__YOUR GOAL__.
In the data, find each line where the word "dimensions" appears and list that line.

__MATERIAL FOR THIS EXERCISE__.
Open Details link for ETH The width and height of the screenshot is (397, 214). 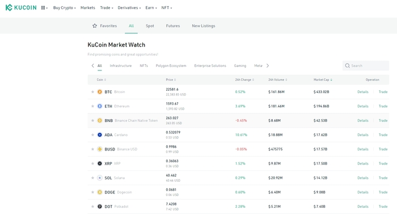[363, 106]
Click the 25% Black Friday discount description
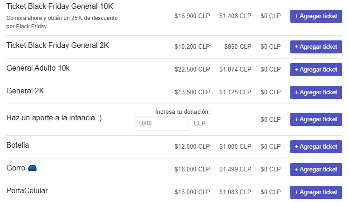Viewport: 349px width, 203px height. coord(62,22)
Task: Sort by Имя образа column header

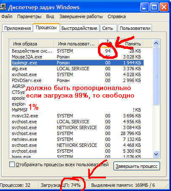Action: [x=32, y=44]
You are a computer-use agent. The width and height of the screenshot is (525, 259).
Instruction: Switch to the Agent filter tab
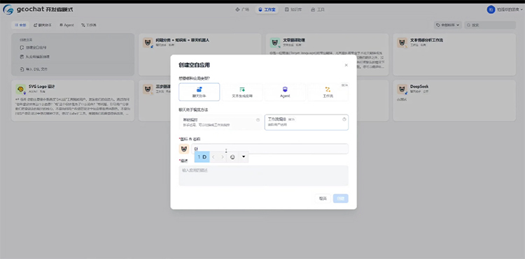click(67, 25)
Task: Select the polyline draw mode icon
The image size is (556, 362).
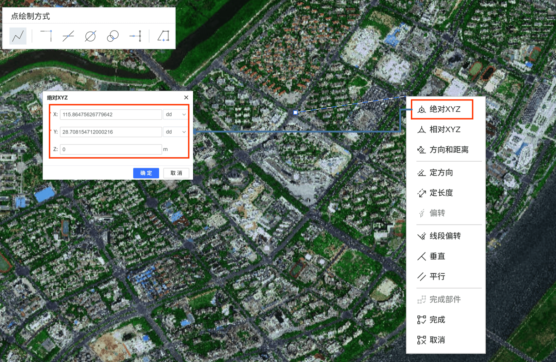Action: click(18, 36)
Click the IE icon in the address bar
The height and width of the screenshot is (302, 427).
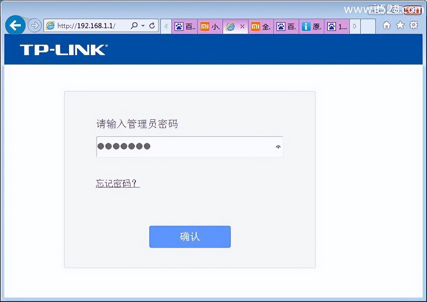point(51,26)
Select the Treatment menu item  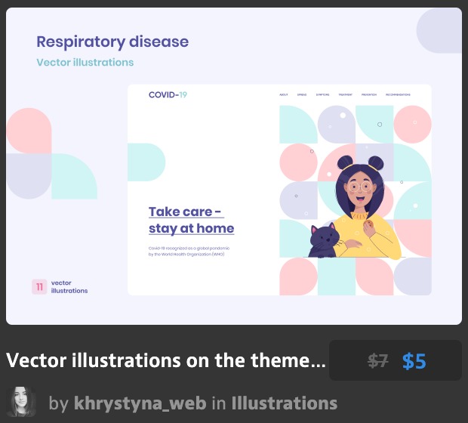tap(345, 95)
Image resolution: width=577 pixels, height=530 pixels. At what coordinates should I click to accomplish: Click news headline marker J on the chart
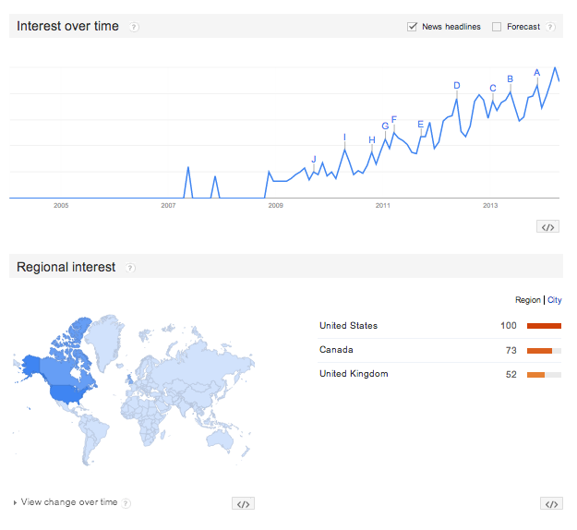[x=314, y=160]
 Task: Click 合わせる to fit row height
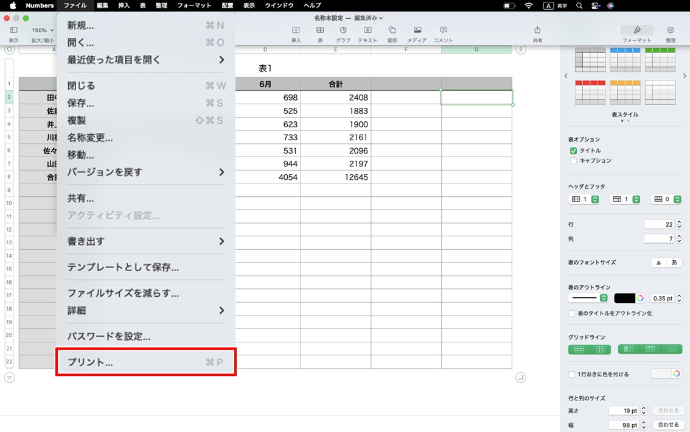point(667,410)
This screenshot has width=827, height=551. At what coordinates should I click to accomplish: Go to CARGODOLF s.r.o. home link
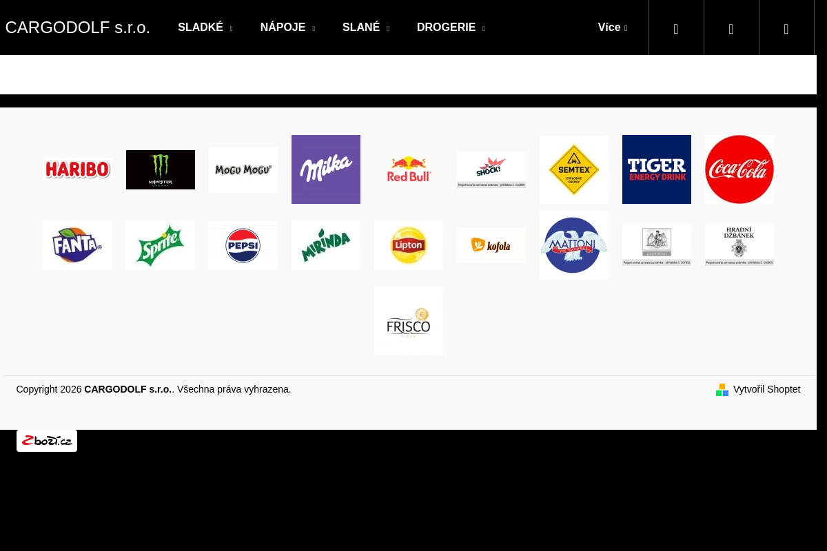click(x=78, y=28)
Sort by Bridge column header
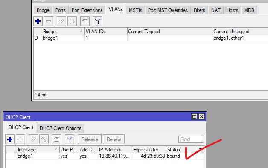This screenshot has width=268, height=168. pos(63,32)
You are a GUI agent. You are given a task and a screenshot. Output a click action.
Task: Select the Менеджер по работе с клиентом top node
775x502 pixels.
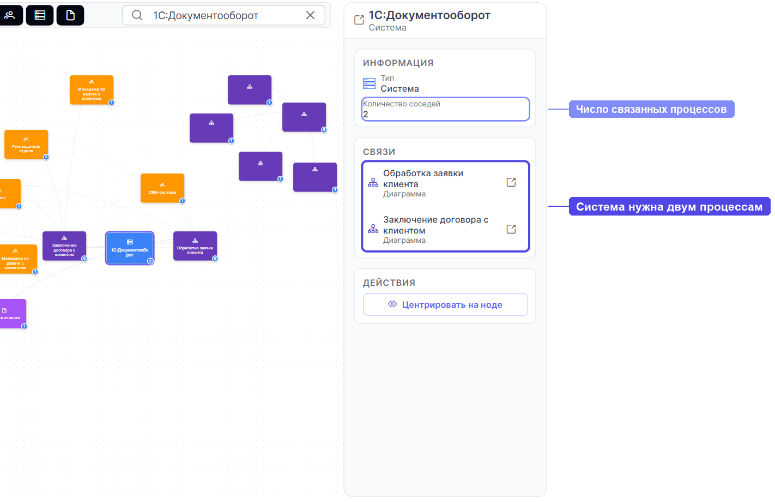click(92, 89)
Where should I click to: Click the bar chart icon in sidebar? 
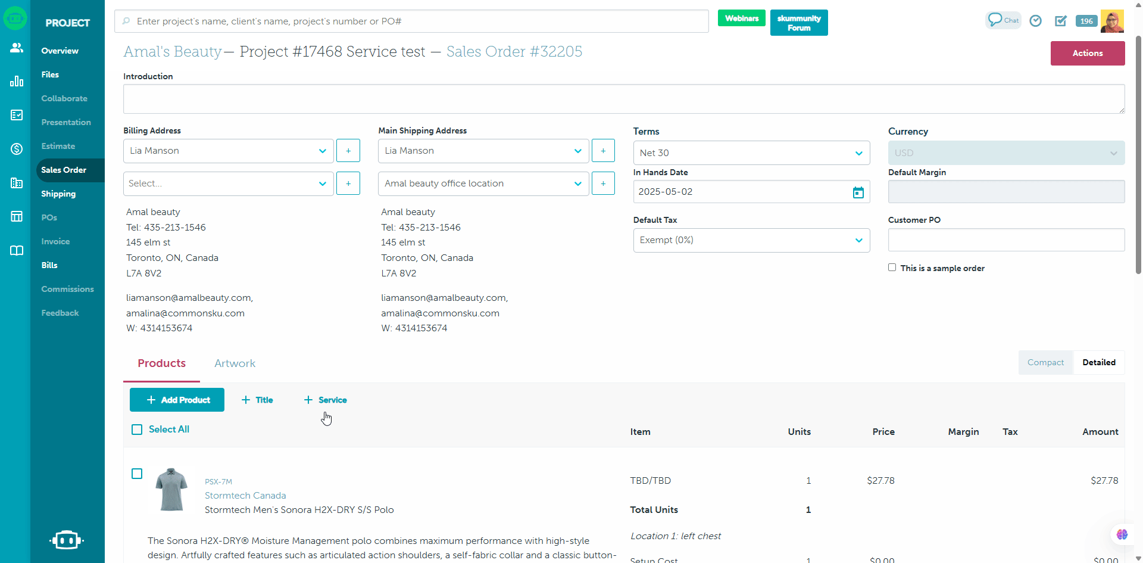(x=16, y=81)
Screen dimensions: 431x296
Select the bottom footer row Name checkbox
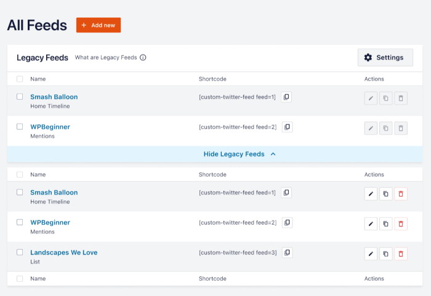20,279
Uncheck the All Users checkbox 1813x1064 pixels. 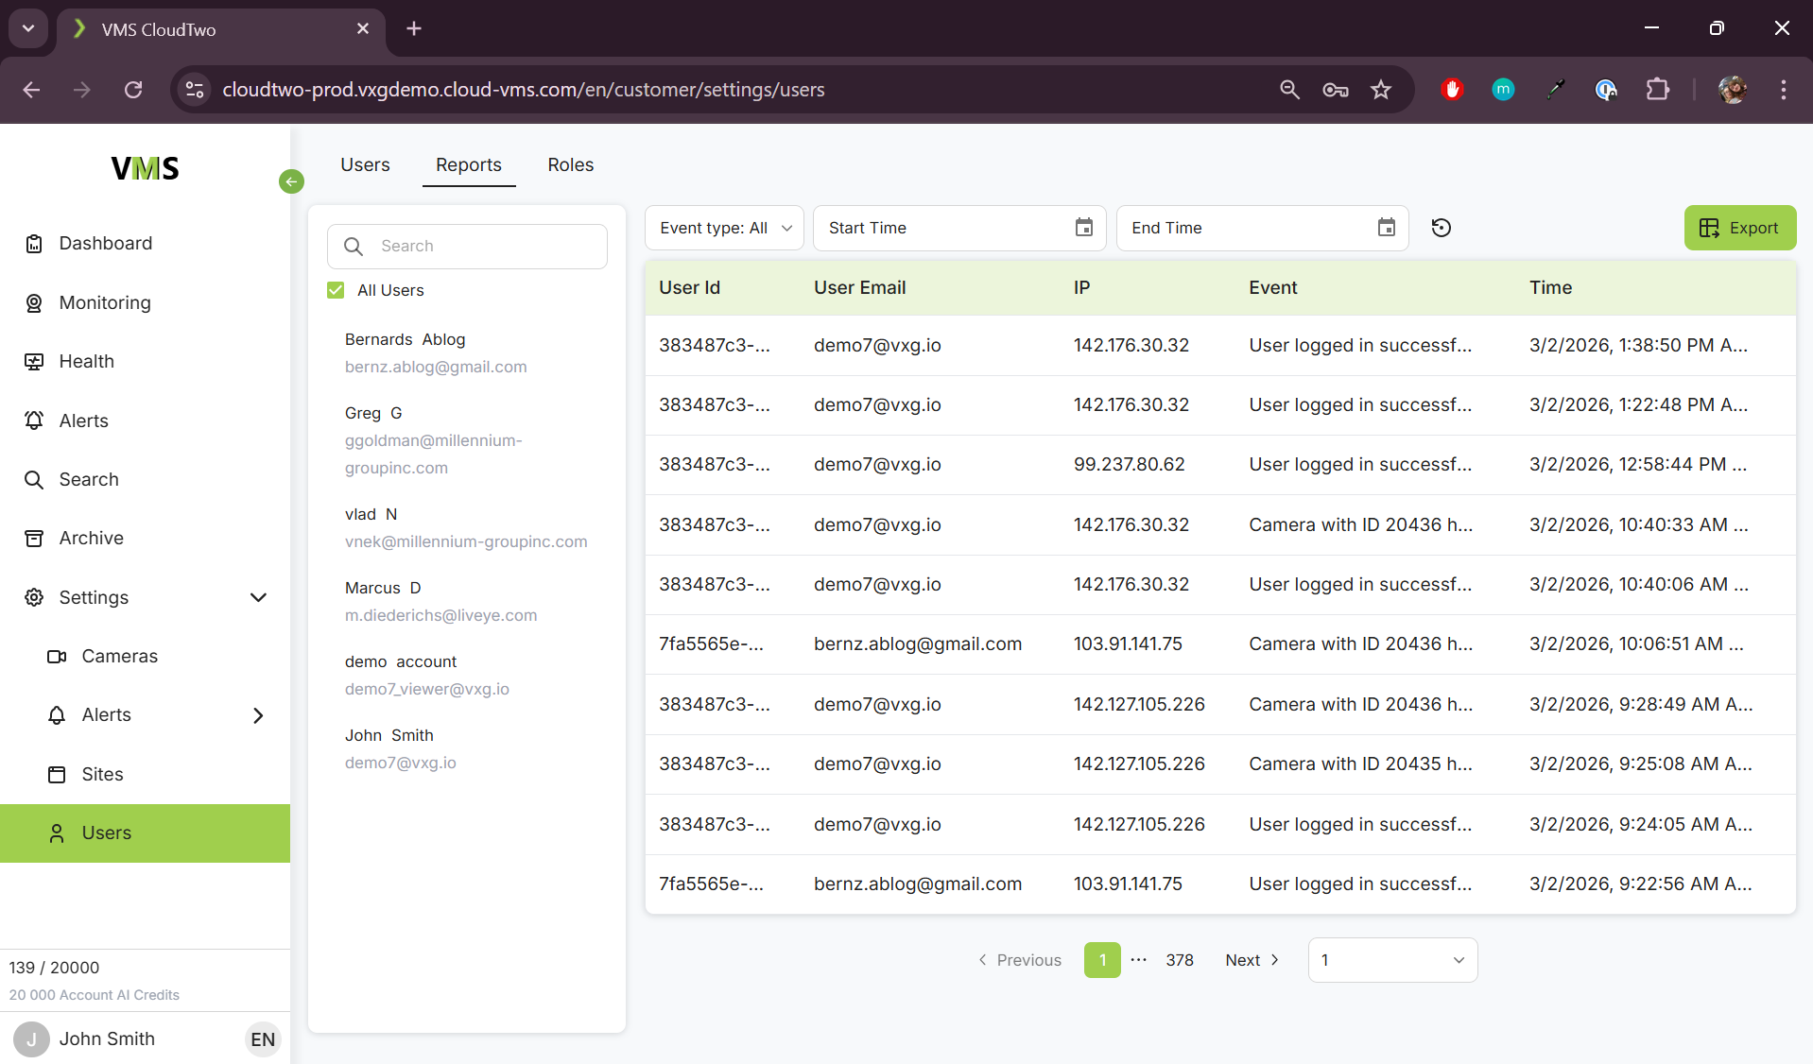[336, 290]
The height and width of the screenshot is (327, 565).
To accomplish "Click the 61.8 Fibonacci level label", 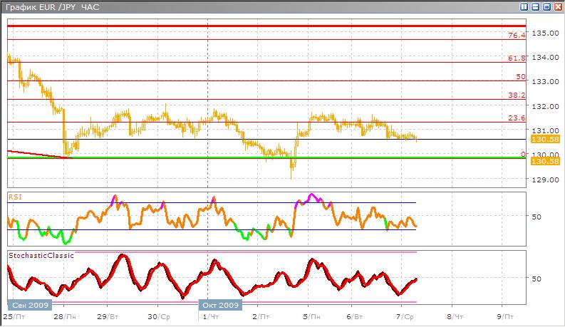I will click(x=517, y=58).
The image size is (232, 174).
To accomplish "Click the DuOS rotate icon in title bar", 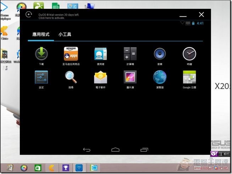I will click(x=29, y=15).
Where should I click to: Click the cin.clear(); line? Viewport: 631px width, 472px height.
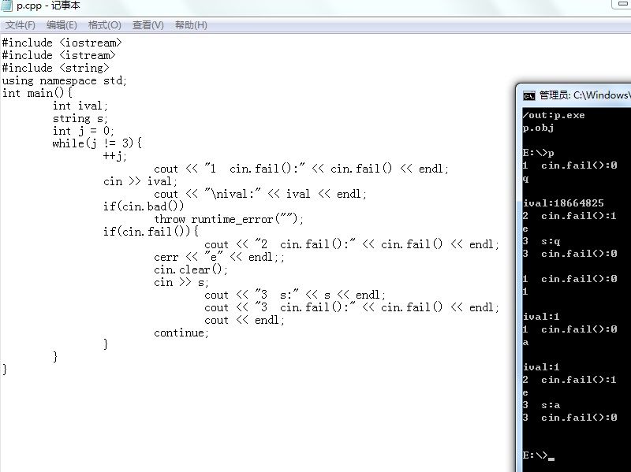click(191, 269)
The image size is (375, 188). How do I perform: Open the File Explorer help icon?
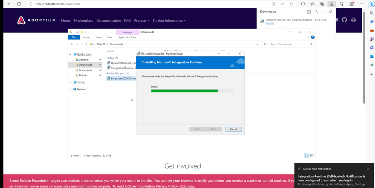point(313,37)
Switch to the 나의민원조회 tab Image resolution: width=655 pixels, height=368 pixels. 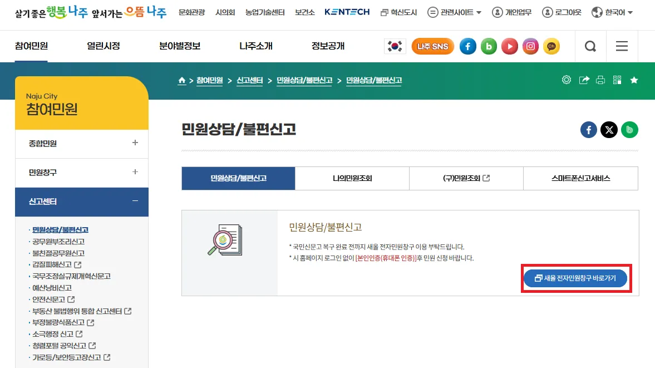pyautogui.click(x=352, y=178)
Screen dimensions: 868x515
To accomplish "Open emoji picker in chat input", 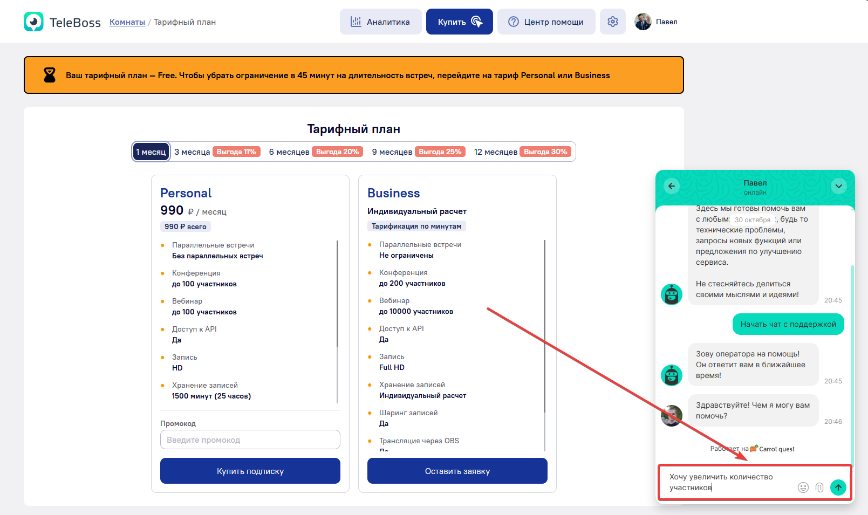I will tap(803, 487).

__RESPONSE BELOW__.
Screen dimensions: 431x296
Screen dimensions: 868x515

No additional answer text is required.